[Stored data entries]
--- START ---
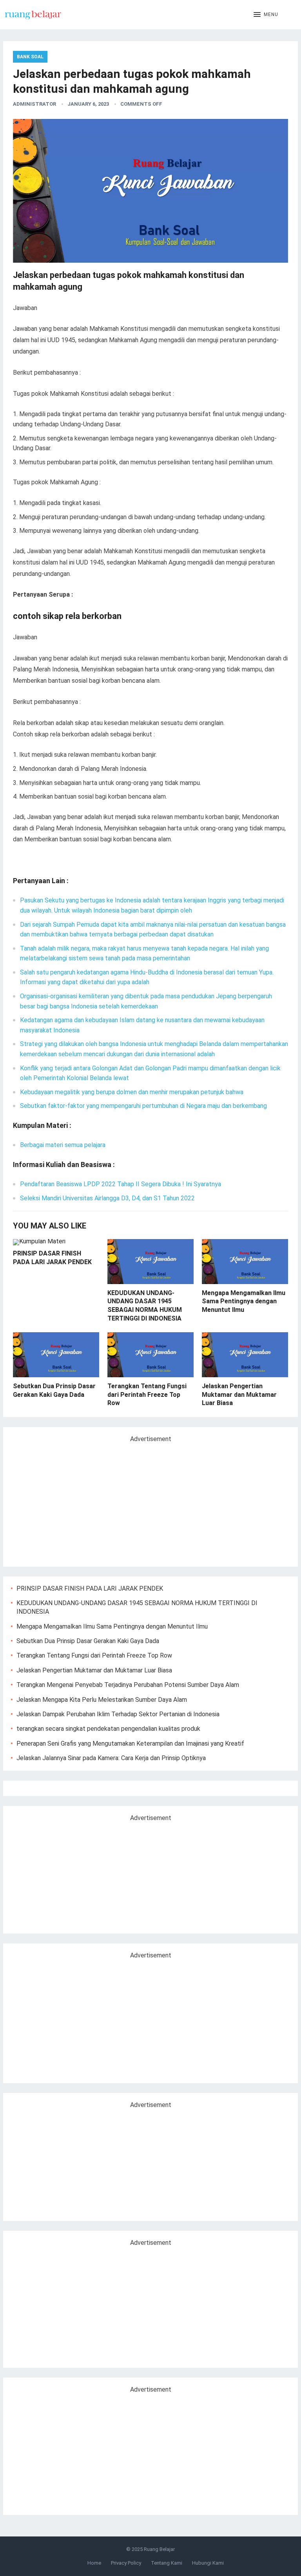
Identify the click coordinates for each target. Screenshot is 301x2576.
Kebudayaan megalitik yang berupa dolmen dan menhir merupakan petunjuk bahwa (131, 1092)
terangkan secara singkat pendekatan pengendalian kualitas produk (108, 1728)
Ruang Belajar (159, 2549)
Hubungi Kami (208, 2563)
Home (94, 2563)
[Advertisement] (77, 1501)
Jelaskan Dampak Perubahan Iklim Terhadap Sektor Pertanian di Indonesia (117, 1714)
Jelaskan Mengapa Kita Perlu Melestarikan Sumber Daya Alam (101, 1699)
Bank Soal (30, 57)
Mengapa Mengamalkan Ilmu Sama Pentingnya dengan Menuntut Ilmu (243, 1301)
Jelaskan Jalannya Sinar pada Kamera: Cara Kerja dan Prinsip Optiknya (111, 1758)
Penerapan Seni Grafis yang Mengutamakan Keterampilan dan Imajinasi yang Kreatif (130, 1743)
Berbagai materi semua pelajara (62, 1145)
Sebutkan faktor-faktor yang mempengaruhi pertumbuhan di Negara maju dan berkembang (143, 1105)
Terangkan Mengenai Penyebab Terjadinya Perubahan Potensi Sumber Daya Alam (127, 1684)
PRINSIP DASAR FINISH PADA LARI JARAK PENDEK (89, 1588)
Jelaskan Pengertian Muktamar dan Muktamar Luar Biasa (239, 1394)
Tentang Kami (166, 2563)
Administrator (34, 104)
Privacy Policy (126, 2563)
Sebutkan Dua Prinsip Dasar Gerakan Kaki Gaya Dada (87, 1641)
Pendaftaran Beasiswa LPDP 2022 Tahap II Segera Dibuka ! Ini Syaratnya (120, 1184)
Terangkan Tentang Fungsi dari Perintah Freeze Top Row (147, 1394)
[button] (266, 15)
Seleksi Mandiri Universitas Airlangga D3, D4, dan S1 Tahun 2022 (107, 1198)
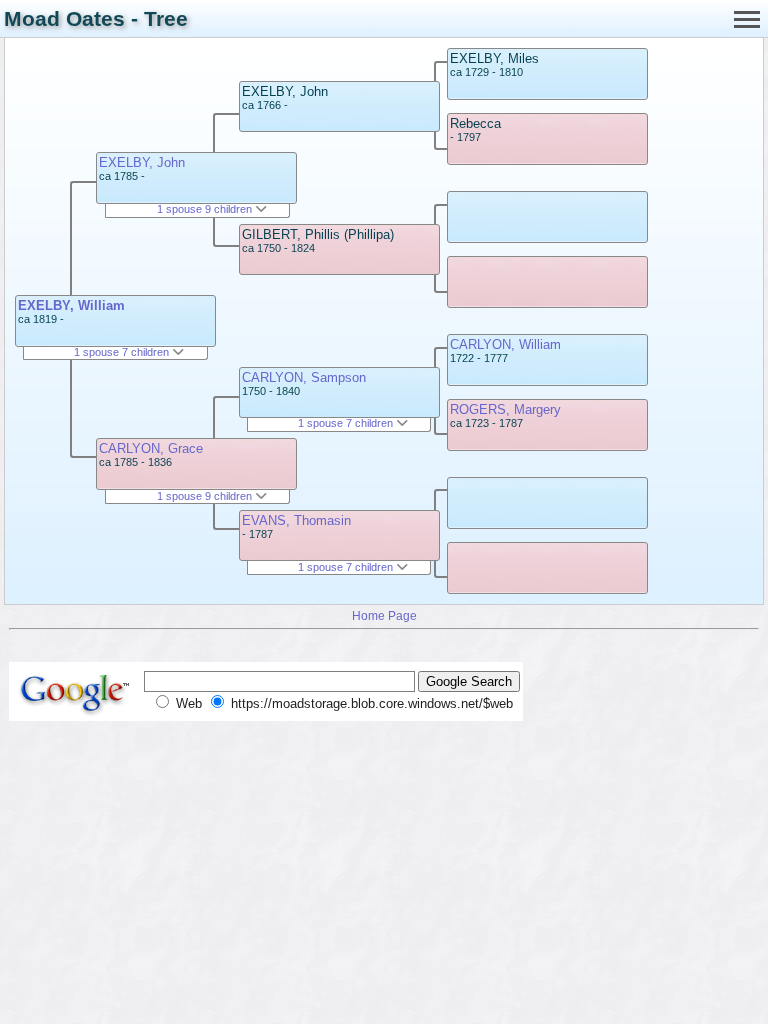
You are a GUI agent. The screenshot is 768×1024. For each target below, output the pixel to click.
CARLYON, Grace (151, 448)
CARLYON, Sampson (304, 377)
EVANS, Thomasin (296, 520)
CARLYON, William (505, 344)
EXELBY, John (142, 162)
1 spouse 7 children (123, 352)
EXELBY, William (71, 305)
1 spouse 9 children (206, 209)
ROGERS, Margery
--- END ---
• **Description of the task**
Reproduce each line of the records above, exactly and without pictures.

• **Reply to the exercise**
Identify the click coordinates for each target. Screenshot is 301x2576.
Kebudayaan megalitik yang berupa dolmen dan menhir merupakan petunjuk bahwa (131, 1092)
terangkan secara singkat pendekatan pengendalian kualitas produk (108, 1728)
Ruang Belajar (159, 2549)
Hubungi Kami (208, 2563)
Home (94, 2563)
[Advertisement] (77, 1501)
Jelaskan Dampak Perubahan Iklim Terhadap Sektor Pertanian di Indonesia (117, 1714)
Jelaskan Mengapa Kita Perlu Melestarikan Sumber Daya Alam (101, 1699)
Bank Soal (30, 57)
Mengapa Mengamalkan Ilmu Sama Pentingnya dengan Menuntut Ilmu (243, 1301)
Jelaskan Jalannya Sinar pada Kamera: Cara Kerja dan Prinsip Optiknya (111, 1758)
Penerapan Seni Grafis yang Mengutamakan Keterampilan dan Imajinasi yang Kreatif (130, 1743)
Berbagai materi semua pelajara (62, 1145)
Sebutkan faktor-faktor yang mempengaruhi pertumbuhan di Negara maju dan berkembang (143, 1105)
Terangkan Mengenai Penyebab Terjadinya Perubahan Potensi Sumber Daya Alam (127, 1684)
PRINSIP DASAR FINISH PADA LARI JARAK PENDEK (89, 1588)
Jelaskan Pengertian Muktamar dan Muktamar Luar Biasa (239, 1394)
Tentang Kami (166, 2563)
Administrator (34, 104)
Privacy Policy (126, 2563)
Sebutkan Dua Prinsip Dasar Gerakan Kaki Gaya Dada (87, 1641)
Pendaftaran Beasiswa LPDP 2022 Tahap II Segera Dibuka ! Ini Syaratnya (120, 1184)
Terangkan Tentang Fungsi dari Perintah Freeze Top Row (147, 1394)
[button] (266, 15)
Seleksi Mandiri Universitas Airlangga D3, D4, dan S1 Tahun 2022 (107, 1198)
You are a GUI agent. The screenshot is 768×1024. For each target below, output the pixel to click.
CARLYON, Grace (151, 448)
CARLYON, Sampson (304, 377)
EVANS, Thomasin (296, 520)
CARLYON, William (505, 344)
EXELBY, John (142, 162)
1 spouse 7 children (123, 352)
EXELBY, William (71, 305)
1 spouse 9 children (206, 209)
ROGERS, Margery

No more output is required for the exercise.